DOCUMENTO FUENTE.

Mas no puedo. Ya no me lo creo.
Yo veo a la Navidad como una gran señora ostentosa y arrogante que abusa de los adornos para ocultar la realidad: disfraza una
apariencia distinta de la que es. Viene cargada de luces para ocultar su
oscuridad, de brillos para sus sombras, de ruido para su soledad, de colores
para su tristeza.
Se pasea como cada año abanicando su soñadora
mirada, cantando para ahuyentar a los fantasmas y sonriendo para sí misma intentando con un conato de felicidad autoconvencerse de que en verdad, es
feliz.
Una noche al año enciende la llama de los sueños.
Dejando que su luz centellee entre
sombras, entre recuerdos, entre lágrimas de ayer. Entre los que una vez abrazaron su embellecida figura. Aquellos a los que
frívolamente recuerda en esta noche llegándole incluso a dedicar un brindis de
amargura.
Es falsa la Señora. Me mira descarada, con desaire.

PROBLEMA PLANTEADO 1. Según el texto sobre la Navidad, ¿qué enciende la Señora una noche al año?
PROBLEMA PLANTEADO 2. Transcribe del texto sobre la Navidad el fragmento que va de "Yo veo a la" a "para su tristeza.".
El listado no tiene relación con el texto sobre la Navidad.

(Entradas de texto y de ubicación de elementos)
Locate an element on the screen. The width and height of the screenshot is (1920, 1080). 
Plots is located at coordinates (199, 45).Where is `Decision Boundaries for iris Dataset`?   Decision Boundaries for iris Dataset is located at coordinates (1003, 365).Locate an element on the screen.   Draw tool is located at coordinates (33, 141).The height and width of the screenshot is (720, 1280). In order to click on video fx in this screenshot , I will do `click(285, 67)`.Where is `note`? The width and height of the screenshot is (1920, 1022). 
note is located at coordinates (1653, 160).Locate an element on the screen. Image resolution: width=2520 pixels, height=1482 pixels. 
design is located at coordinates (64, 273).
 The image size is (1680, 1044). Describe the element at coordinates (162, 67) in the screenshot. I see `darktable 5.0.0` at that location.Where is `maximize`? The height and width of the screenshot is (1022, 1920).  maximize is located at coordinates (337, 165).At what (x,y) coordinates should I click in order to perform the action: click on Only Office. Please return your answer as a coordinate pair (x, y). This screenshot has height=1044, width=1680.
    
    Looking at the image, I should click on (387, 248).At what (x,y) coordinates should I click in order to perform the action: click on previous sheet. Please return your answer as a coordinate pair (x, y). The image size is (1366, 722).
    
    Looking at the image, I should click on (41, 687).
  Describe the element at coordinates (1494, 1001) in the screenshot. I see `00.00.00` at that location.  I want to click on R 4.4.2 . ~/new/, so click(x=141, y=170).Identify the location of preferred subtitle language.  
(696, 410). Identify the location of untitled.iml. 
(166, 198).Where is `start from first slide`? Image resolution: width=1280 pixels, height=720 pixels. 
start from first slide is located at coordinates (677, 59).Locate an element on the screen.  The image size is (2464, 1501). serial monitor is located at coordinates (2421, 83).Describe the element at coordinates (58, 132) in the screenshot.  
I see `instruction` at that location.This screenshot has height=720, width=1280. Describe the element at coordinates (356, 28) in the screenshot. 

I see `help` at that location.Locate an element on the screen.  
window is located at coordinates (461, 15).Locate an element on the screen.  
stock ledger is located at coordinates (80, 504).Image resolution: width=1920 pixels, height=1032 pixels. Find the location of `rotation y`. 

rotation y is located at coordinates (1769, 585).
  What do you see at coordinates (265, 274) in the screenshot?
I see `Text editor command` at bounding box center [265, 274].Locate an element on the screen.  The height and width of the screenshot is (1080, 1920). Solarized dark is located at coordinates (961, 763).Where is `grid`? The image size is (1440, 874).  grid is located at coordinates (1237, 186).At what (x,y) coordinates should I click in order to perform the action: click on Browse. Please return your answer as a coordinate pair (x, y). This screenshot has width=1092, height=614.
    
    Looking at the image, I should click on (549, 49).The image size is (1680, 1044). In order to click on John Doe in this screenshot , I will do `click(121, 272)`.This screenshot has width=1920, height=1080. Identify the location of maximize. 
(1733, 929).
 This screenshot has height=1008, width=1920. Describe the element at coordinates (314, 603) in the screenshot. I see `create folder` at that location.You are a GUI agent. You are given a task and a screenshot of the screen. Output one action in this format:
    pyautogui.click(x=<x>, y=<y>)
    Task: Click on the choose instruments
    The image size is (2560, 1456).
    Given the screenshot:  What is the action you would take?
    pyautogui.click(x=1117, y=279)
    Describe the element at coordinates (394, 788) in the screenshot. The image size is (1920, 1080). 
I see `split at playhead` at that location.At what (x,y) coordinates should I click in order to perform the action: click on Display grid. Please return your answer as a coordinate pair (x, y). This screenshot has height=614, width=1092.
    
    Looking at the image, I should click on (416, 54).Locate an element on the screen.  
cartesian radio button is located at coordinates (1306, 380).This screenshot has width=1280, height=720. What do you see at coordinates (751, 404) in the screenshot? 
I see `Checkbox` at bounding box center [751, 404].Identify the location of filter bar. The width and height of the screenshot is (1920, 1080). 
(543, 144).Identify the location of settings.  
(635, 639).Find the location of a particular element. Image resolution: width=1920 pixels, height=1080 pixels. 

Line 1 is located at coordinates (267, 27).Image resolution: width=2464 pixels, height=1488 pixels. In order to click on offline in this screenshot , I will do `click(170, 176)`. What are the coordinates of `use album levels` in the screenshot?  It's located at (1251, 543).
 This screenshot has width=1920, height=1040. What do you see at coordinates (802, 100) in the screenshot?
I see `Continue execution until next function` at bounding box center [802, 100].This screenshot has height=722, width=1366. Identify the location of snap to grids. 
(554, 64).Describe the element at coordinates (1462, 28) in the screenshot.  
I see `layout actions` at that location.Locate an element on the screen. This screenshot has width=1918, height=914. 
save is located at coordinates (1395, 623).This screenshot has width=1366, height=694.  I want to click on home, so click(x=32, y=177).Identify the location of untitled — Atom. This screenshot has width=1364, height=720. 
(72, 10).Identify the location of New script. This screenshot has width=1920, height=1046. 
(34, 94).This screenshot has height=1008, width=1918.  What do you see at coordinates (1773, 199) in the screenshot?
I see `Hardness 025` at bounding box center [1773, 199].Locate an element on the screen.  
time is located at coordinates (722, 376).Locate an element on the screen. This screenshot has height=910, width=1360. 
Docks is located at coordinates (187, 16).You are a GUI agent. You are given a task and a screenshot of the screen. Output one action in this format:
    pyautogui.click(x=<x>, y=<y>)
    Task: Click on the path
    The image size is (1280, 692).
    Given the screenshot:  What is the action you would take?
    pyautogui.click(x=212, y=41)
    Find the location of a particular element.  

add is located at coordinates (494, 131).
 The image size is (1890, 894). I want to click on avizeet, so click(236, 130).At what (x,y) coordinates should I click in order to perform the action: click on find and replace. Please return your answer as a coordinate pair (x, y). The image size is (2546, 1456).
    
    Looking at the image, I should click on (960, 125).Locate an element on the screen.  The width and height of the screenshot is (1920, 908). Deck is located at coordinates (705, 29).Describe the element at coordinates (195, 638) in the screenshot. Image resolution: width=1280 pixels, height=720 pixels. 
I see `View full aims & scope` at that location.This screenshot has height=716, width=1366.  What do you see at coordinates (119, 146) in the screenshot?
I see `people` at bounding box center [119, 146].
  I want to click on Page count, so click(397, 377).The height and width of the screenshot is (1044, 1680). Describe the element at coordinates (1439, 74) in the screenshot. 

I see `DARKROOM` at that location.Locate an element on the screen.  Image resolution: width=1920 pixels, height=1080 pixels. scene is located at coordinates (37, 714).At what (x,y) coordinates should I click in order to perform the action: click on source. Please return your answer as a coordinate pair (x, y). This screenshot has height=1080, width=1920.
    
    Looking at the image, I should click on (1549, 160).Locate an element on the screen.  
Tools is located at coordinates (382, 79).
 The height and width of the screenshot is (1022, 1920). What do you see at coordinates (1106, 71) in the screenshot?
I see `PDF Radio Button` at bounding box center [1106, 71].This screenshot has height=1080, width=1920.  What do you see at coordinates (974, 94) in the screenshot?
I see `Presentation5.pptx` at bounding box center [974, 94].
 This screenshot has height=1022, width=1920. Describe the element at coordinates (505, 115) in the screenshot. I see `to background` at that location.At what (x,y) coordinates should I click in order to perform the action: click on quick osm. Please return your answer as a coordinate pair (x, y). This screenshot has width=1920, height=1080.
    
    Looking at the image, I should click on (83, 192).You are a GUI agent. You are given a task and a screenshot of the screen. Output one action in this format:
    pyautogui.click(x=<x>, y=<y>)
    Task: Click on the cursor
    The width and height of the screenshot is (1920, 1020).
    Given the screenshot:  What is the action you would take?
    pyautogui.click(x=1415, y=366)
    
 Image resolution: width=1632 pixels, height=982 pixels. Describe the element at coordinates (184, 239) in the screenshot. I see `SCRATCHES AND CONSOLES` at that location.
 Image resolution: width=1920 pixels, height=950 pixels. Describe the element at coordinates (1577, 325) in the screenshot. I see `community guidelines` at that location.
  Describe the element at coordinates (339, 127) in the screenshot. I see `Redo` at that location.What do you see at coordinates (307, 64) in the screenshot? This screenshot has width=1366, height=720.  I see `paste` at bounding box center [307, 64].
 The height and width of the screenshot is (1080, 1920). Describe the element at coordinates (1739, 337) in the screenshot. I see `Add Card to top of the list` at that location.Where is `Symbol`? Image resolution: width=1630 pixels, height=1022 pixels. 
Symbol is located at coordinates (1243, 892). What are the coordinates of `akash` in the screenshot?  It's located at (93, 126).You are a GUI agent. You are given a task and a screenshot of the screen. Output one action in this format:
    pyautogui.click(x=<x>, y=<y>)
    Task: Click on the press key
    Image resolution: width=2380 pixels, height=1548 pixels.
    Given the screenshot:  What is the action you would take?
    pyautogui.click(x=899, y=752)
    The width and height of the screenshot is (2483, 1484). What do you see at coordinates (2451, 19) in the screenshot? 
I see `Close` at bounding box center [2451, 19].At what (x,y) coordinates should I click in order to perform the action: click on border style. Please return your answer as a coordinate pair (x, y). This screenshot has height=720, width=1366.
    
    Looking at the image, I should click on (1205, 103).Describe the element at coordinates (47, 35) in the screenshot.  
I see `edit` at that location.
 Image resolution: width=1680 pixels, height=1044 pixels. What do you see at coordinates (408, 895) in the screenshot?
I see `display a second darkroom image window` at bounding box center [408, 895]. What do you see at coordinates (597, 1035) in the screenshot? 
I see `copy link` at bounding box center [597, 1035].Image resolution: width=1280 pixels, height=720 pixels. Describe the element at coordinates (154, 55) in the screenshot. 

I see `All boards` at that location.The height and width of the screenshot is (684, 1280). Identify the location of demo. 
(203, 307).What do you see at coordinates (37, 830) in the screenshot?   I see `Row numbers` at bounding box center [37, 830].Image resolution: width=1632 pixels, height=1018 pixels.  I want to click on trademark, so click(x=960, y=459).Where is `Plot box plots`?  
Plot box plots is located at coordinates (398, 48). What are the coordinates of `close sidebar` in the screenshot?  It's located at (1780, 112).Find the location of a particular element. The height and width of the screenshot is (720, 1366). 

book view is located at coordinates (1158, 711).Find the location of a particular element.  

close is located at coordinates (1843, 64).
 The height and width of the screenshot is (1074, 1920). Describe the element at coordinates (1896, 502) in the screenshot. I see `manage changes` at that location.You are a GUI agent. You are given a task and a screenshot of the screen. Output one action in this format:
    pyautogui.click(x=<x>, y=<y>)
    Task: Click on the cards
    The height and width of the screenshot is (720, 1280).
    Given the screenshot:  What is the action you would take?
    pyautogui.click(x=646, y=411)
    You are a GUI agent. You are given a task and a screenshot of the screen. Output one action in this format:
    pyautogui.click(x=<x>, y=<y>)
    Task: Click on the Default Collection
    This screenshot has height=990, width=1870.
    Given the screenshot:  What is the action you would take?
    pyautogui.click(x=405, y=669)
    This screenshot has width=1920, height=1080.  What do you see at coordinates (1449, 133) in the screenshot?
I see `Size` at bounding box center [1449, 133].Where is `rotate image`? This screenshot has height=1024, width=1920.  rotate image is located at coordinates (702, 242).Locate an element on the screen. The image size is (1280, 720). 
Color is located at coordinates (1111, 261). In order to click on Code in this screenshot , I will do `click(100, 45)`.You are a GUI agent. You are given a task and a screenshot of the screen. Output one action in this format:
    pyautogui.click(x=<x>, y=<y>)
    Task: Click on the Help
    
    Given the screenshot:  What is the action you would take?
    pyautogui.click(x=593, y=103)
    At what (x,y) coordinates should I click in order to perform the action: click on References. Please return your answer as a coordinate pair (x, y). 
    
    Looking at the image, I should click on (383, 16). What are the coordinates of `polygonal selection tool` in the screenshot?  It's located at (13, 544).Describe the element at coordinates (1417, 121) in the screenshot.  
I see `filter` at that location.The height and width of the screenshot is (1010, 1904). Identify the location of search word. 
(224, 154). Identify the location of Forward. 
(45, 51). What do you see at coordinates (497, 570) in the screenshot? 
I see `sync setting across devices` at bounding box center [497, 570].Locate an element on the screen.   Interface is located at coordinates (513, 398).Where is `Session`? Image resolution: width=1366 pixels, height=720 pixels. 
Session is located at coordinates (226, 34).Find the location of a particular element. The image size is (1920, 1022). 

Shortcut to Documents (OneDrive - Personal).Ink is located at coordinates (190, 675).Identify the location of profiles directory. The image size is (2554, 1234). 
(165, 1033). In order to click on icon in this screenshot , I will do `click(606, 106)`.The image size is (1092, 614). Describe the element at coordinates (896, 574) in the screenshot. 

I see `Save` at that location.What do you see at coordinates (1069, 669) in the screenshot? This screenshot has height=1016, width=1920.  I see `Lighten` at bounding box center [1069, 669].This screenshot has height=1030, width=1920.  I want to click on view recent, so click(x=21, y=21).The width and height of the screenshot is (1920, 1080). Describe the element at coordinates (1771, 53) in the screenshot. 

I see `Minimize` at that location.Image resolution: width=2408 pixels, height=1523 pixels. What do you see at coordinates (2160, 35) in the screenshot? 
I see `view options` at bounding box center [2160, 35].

RESULTADO FINAL 1. La llama de los sueños.

RESULTADO FINAL 2.
Yo veo a la Navidad como una gran señora ostentosa y arrogante que abusa de los adornos para ocultar la realidad: disfraza una
apariencia distinta de la que es. Viene cargada de luces para ocultar su
oscuridad, de brillos para sus sombras, de ruido para su soledad, de colores
para su tristeza.